§ **Selected passage**
"As Long as I Work Hard, I Can Do Better" — A Profile of Xing Yingying, One of the Rocket Force's "Top Ten Sword-Sharpening Vanguard Fighters (十大砺剑尖兵)"
"As Long as I Work Hard, I Can Do Better" — A Profile of Xing Yingying, One of the Rocket Force's "Top Ten Sword-Sharpening Vanguard Fighters (十大砺剑尖兵)"
Xinhua News Agency Reporter Liu Yinuo
That spring, seventeen years ago, she wandered through a university campus, filled with uncertainty about the future.
This spring, seventeen years later, she stands beneath a missile launch frame, a combat vanguard fighter of the Rocket Force.
"One mission after another, one challenge after another — time passed in the blink of an eye. I am proud of who I am today." Looking back on seventeen years of military service, thirty-nine-year-old Xing Yingying said.

§ **Supplied data**
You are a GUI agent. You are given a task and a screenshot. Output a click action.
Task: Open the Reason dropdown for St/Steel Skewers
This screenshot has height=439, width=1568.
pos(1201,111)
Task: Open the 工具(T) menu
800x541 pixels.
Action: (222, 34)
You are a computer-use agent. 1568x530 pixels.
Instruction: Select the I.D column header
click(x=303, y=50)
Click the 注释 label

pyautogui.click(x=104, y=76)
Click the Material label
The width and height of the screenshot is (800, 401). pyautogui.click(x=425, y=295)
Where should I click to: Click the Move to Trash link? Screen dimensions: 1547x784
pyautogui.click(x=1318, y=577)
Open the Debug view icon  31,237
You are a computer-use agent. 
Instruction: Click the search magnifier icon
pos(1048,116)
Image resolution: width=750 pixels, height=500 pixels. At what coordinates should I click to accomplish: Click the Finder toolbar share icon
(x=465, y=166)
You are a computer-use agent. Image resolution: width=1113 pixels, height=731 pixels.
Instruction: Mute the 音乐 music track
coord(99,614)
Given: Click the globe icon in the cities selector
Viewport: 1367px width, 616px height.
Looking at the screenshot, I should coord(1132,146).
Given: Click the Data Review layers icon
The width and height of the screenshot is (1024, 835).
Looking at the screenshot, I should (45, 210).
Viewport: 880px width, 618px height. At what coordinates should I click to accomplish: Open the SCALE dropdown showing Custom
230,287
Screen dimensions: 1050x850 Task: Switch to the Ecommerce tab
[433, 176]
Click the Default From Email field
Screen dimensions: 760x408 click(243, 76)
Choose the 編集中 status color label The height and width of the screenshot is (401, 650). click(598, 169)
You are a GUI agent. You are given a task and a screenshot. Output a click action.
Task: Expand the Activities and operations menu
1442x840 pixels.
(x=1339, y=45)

§ **Tasks for this exercise**
A. Summarize the profile of Xing Yingying in two sentences.
B. Write a continuation of the profile of Xing Yingying that begins right after its final sentence.
The listing plays no part in what is asked here.

§ **The responses**
A. Seventeen years ago Xing Yingying wandered a university campus uncertain about her future, and now she stands beneath a missile launch frame as a combat vanguard fighter of the Rocket Force. Looking back on her seventeen years of service, the thirty-nine-year-old says time passed in the blink of an eye through one mission and challenge after another, and that she is proud of who she is today.

B.
Through those seventeen years, she took root at a communications post on a missile position deep in the mountains, growing from a green student into a Rocket Force Staff Sergeant Third Class (三级军士长).
Through those seventeen years, she won championships at military skills competitions on multiple occasions, was selected four times for the All-Army "Hundred Communications Vanguard Fighters (百名信通尖兵)," and became one of the Rocket Force's "Top Ten Sword-Sharpening Vanguard Fighters (十大砺剑尖兵)."
Striving all the way, growing all the way — this quiet, bashful young woman with curved, smiling eyes became the most trusted senior squad leader (老班长) among her comrades.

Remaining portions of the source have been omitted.